(Extracted data entries)

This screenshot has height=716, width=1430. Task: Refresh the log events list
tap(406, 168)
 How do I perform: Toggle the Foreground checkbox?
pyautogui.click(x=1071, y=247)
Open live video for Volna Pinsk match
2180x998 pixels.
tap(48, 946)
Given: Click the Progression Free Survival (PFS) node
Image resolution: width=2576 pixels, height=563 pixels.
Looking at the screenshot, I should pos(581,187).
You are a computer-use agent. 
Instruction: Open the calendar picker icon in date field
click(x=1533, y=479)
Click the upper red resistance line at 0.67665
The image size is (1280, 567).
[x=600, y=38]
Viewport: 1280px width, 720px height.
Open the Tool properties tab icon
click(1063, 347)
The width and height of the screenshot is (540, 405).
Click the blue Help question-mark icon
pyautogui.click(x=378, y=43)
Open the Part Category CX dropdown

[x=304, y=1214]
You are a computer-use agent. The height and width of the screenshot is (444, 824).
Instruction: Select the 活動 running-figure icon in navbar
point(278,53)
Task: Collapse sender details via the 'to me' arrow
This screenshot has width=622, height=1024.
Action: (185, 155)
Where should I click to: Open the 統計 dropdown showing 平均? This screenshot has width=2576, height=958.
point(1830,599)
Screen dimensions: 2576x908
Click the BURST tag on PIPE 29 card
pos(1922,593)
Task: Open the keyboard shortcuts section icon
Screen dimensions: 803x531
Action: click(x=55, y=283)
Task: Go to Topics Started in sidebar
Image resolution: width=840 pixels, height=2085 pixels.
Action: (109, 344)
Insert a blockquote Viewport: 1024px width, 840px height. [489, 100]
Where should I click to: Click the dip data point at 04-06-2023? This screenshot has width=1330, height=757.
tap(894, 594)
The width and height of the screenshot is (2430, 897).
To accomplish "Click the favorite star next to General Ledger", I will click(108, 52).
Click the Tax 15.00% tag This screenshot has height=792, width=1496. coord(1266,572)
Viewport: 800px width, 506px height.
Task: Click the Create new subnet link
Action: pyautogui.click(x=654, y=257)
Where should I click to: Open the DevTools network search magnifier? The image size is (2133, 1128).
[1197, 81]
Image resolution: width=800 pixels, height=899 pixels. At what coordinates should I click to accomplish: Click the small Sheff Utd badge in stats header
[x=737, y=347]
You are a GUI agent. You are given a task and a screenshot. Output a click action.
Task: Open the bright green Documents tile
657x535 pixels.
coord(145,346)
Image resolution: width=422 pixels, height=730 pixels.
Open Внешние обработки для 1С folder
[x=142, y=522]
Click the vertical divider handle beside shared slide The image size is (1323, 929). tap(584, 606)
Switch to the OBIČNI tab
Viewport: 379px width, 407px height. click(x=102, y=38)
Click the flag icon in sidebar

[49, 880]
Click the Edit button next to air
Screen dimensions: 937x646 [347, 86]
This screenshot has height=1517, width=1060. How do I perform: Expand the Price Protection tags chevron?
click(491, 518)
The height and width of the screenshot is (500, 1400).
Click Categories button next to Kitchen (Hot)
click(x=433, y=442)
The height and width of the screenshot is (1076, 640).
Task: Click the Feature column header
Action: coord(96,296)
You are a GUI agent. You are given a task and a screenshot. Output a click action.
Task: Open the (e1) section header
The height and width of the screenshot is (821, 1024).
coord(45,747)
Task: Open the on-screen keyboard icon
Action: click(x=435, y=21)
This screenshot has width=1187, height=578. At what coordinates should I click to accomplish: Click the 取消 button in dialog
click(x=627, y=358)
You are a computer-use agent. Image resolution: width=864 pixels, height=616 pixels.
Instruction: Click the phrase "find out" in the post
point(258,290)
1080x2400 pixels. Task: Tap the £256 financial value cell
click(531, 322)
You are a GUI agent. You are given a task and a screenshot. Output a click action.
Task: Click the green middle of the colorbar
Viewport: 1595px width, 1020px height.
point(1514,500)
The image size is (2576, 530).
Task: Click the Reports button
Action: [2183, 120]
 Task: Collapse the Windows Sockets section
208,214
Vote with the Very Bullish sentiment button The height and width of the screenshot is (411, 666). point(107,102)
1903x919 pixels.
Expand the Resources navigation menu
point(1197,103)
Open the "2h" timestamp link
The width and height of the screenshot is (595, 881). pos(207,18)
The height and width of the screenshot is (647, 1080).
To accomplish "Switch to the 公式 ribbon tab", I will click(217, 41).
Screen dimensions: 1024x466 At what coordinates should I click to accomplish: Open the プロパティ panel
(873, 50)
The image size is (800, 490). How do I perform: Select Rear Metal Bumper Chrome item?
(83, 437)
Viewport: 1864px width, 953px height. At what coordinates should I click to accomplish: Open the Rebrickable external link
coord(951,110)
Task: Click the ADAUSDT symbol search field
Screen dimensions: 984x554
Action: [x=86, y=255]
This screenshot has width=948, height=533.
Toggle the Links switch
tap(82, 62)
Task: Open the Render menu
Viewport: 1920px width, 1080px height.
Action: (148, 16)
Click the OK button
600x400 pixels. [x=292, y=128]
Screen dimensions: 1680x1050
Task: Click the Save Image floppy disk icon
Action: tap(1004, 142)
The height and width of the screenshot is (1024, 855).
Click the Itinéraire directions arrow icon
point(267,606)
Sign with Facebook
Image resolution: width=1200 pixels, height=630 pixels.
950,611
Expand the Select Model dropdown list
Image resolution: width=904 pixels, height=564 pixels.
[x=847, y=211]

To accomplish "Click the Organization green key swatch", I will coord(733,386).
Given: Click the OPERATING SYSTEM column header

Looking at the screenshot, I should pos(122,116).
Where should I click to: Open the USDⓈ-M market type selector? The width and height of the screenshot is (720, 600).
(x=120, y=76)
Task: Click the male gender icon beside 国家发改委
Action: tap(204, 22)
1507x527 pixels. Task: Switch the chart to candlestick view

What is expected
Reproduce every one of the records above word for word, without changing anything.

Response to this exercise
This screenshot has height=716, width=1430. Task: Refresh the log events list
tap(406, 168)
 How do I perform: Toggle the Foreground checkbox?
pyautogui.click(x=1071, y=247)
Open live video for Volna Pinsk match
2180x998 pixels.
tap(48, 946)
Given: Click the Progression Free Survival (PFS) node
Image resolution: width=2576 pixels, height=563 pixels.
Looking at the screenshot, I should pos(581,187).
You are a computer-use agent. 
Instruction: Open the calendar picker icon in date field
click(x=1533, y=479)
Click the upper red resistance line at 0.67665
The image size is (1280, 567).
[x=600, y=38]
Viewport: 1280px width, 720px height.
Open the Tool properties tab icon
click(1063, 347)
The width and height of the screenshot is (540, 405).
Click the blue Help question-mark icon
pyautogui.click(x=378, y=43)
Open the Part Category CX dropdown

[x=304, y=1214]
You are a computer-use agent. The height and width of the screenshot is (444, 824).
Instruction: Select the 活動 running-figure icon in navbar
point(278,53)
Task: Collapse sender details via the 'to me' arrow
This screenshot has width=622, height=1024.
Action: (185, 155)
Where should I click to: Open the 統計 dropdown showing 平均? This screenshot has width=2576, height=958.
point(1830,599)
Screen dimensions: 2576x908
Click the BURST tag on PIPE 29 card
pos(1922,593)
Task: Open the keyboard shortcuts section icon
Screen dimensions: 803x531
Action: click(x=55, y=283)
Task: Go to Topics Started in sidebar
Image resolution: width=840 pixels, height=2085 pixels.
Action: (109, 344)
Insert a blockquote Viewport: 1024px width, 840px height. [489, 100]
Where should I click to: Click the dip data point at 04-06-2023? This screenshot has width=1330, height=757.
tap(894, 594)
The width and height of the screenshot is (2430, 897).
To accomplish "Click the favorite star next to General Ledger", I will click(108, 52).
Click the Tax 15.00% tag This screenshot has height=792, width=1496. coord(1266,572)
Viewport: 800px width, 506px height.
Task: Click the Create new subnet link
Action: pyautogui.click(x=654, y=257)
Where should I click to: Open the DevTools network search magnifier? The image size is (2133, 1128).
[1197, 81]
Image resolution: width=800 pixels, height=899 pixels. At what coordinates should I click to accomplish: Click the small Sheff Utd badge in stats header
[x=737, y=347]
You are a GUI agent. You are given a task and a screenshot. Output a click action.
Task: Open the bright green Documents tile
657x535 pixels.
coord(145,346)
Image resolution: width=422 pixels, height=730 pixels.
Open Внешние обработки для 1С folder
[x=142, y=522]
Click the vertical divider handle beside shared slide The image size is (1323, 929). tap(584, 606)
Switch to the OBIČNI tab
Viewport: 379px width, 407px height. click(x=102, y=38)
Click the flag icon in sidebar

[49, 880]
Click the Edit button next to air
Screen dimensions: 937x646 [347, 86]
This screenshot has height=1517, width=1060. How do I perform: Expand the Price Protection tags chevron?
click(491, 518)
The height and width of the screenshot is (500, 1400).
Click Categories button next to Kitchen (Hot)
click(x=433, y=442)
The height and width of the screenshot is (1076, 640).
Task: Click the Feature column header
Action: coord(96,296)
You are a GUI agent. You are given a task and a screenshot. Output a click action.
Task: Open the (e1) section header
The height and width of the screenshot is (821, 1024).
coord(45,747)
Task: Open the on-screen keyboard icon
Action: click(x=435, y=21)
This screenshot has width=1187, height=578. At what coordinates should I click to accomplish: Click the 取消 button in dialog
click(x=627, y=358)
You are a computer-use agent. Image resolution: width=864 pixels, height=616 pixels.
Instruction: Click the phrase "find out" in the post
point(258,290)
1080x2400 pixels. Task: Tap the £256 financial value cell
click(531, 322)
You are a GUI agent. You are given a task and a screenshot. Output a click action.
Task: Click the green middle of the colorbar
Viewport: 1595px width, 1020px height.
point(1514,500)
The image size is (2576, 530).
Task: Click the Reports button
Action: [2183, 120]
 Task: Collapse the Windows Sockets section
208,214
Vote with the Very Bullish sentiment button The height and width of the screenshot is (411, 666). point(107,102)
1903x919 pixels.
Expand the Resources navigation menu
point(1197,103)
Open the "2h" timestamp link
The width and height of the screenshot is (595, 881). pos(207,18)
The height and width of the screenshot is (647, 1080).
To accomplish "Switch to the 公式 ribbon tab", I will click(217, 41).
Screen dimensions: 1024x466 At what coordinates should I click to accomplish: Open the プロパティ panel
(873, 50)
The image size is (800, 490). How do I perform: Select Rear Metal Bumper Chrome item?
(83, 437)
Viewport: 1864px width, 953px height. At what coordinates should I click to accomplish: Open the Rebrickable external link
coord(951,110)
Task: Click the ADAUSDT symbol search field
Screen dimensions: 984x554
Action: [x=86, y=255]
This screenshot has width=948, height=533.
Toggle the Links switch
tap(82, 62)
Task: Open the Render menu
Viewport: 1920px width, 1080px height.
Action: (148, 16)
Click the OK button
600x400 pixels. [x=292, y=128]
Screen dimensions: 1680x1050
Task: Click the Save Image floppy disk icon
Action: tap(1004, 142)
The height and width of the screenshot is (1024, 855).
Click the Itinéraire directions arrow icon
point(267,606)
Sign with Facebook
Image resolution: width=1200 pixels, height=630 pixels.
950,611
Expand the Select Model dropdown list
Image resolution: width=904 pixels, height=564 pixels.
[x=847, y=211]

To accomplish "Click the Organization green key swatch", I will coord(733,386).
Given: Click the OPERATING SYSTEM column header

Looking at the screenshot, I should pos(122,116).
Where should I click to: Open the USDⓈ-M market type selector? The width and height of the screenshot is (720, 600).
(x=120, y=76)
Task: Click the male gender icon beside 国家发改委
Action: tap(204, 22)
1507x527 pixels. Task: Switch the chart to candlestick view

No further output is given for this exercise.